■ EXERCISE
List every supported schema type named in the Python SDK reference below.

Python SDK Reference

Installation

pip install maturin
maturin develop

Prerequisites: Rust 1.75+, Python 3.9+

Apiary Class

Constructor

Apiary(name: str, storage: str | None = None)

Create an Apiary instance.

Parameter	Type	Description
`name`	`str`	Logical name for this apiary (used as root namespace)
`storage`	`str \| None`	Storage URI. Defaults to local filesystem (`~/.apiary/data/`). Use `"s3://bucket/path"` for S3-compatible storage.

from apiary import Apiary

# Local filesystem (solo mode)
ap = Apiary("my_project")

# S3-compatible storage (multi-node capable)
ap = Apiary("production", storage="s3://my-bucket/apiary")

Lifecycle

`start()`

Initialize the node: detect hardware, start bee pool, begin heartbeat writer, start worker poller.

ap.start()

`shutdown()`

Gracefully stop the node: drain tasks, stop heartbeat, clean up resources.

ap.shutdown()

Namespace Operations

Create

create_hive(name: str) -> None
create_box(hive: str, name: str) -> None
create_frame(hive: str, box_name: str, name: str, schema: dict, partition_by: list[str] | None = None) -> None

Traditional aliases: create_database(), create_schema(), create_table() accept the same signatures. Note that create_table() uses columns as the parameter name instead of schema:

create_table(database: str, schema: str, name: str, columns: dict, partition_by: list[str] | None = None) -> None

Parameter	Type	Description
`name`	`str`	Name of the hive, box, or frame
`hive`	`str`	Parent hive name
`box_name`	`str`	Parent box name
`schema`	`dict`	Column name to type mapping
`partition_by`	`list[str] \| None`	Columns to partition by

Supported schema types: int64, float64, utf8, boolean, date32, timestamp

ap.create_hive("warehouse")
ap.create_box("warehouse", "sales")
ap.create_frame("warehouse", "sales", "orders", {
    "order_id": "int64",
    "customer": "utf8",
    "amount": "float64",
    "region": "utf8",
}, partition_by=["region"])

List

list_hives() -> list[str]
list_boxes(hive: str) -> list[str]
list_frames(hive: str, box_name: str) -> list[str]

Traditional aliases: list_databases(), list_schemas(), list_tables()

■ SUPPLIED MATERIAL
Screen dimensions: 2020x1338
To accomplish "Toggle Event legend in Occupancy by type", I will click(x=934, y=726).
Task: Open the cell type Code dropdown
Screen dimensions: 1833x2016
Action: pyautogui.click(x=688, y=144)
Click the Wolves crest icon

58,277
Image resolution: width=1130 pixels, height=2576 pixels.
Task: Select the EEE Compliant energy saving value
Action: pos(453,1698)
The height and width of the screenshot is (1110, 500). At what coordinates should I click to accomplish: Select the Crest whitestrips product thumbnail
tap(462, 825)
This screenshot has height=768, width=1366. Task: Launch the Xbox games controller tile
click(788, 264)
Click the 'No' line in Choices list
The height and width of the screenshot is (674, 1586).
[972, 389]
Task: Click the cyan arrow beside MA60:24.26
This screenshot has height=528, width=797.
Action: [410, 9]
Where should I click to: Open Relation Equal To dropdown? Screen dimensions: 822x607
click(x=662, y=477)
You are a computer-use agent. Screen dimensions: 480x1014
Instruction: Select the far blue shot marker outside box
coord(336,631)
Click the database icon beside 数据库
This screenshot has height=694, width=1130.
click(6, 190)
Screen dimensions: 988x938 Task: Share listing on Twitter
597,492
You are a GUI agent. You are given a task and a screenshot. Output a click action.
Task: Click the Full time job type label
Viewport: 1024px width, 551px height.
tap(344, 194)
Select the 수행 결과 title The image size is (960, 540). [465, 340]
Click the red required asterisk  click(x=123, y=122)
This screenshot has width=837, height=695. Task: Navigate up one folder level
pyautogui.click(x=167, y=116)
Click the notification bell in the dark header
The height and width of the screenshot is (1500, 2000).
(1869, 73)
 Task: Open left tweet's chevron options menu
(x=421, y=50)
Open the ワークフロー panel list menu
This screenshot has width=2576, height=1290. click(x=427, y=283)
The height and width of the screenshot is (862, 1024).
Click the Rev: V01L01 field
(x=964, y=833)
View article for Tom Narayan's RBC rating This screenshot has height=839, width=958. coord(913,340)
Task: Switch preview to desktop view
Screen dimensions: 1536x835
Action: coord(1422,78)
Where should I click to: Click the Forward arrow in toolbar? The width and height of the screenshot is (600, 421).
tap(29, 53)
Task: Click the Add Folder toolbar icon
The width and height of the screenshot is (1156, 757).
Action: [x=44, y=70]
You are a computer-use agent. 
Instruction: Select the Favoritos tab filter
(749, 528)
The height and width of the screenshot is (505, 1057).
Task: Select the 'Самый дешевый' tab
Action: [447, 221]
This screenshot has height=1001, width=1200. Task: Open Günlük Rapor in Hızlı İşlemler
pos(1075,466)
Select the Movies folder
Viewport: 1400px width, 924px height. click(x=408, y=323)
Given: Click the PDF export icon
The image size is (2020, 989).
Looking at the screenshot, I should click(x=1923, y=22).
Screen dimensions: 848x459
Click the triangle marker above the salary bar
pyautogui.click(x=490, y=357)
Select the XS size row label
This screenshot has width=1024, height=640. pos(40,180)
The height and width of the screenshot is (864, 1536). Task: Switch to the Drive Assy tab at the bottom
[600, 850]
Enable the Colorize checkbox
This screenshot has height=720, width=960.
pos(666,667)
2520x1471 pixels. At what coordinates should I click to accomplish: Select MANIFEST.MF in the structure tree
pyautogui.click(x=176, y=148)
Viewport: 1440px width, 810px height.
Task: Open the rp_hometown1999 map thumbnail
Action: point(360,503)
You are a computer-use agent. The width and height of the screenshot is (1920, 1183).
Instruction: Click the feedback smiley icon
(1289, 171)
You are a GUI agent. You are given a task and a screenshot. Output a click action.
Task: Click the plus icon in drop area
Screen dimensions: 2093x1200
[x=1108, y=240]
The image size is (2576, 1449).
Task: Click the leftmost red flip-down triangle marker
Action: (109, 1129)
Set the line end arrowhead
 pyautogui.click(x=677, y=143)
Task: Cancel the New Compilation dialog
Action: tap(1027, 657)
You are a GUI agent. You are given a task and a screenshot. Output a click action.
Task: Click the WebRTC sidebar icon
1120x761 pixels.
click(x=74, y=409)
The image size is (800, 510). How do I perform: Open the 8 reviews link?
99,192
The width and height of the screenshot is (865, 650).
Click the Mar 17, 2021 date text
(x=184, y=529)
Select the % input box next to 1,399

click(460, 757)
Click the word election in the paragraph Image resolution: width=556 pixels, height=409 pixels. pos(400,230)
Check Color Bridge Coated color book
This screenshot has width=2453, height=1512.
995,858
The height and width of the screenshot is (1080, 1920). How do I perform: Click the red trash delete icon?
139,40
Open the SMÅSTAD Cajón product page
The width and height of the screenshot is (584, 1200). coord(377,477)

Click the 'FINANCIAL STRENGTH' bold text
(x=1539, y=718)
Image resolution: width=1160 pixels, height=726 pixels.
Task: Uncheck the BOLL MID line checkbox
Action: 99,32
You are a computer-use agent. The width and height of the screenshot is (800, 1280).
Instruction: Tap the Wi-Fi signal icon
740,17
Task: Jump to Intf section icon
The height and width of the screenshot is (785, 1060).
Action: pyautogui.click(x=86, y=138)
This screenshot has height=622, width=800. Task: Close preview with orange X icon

■ OUTPUT OF THE EXERCISE
int64, float64, utf8, boolean, date32, timestamp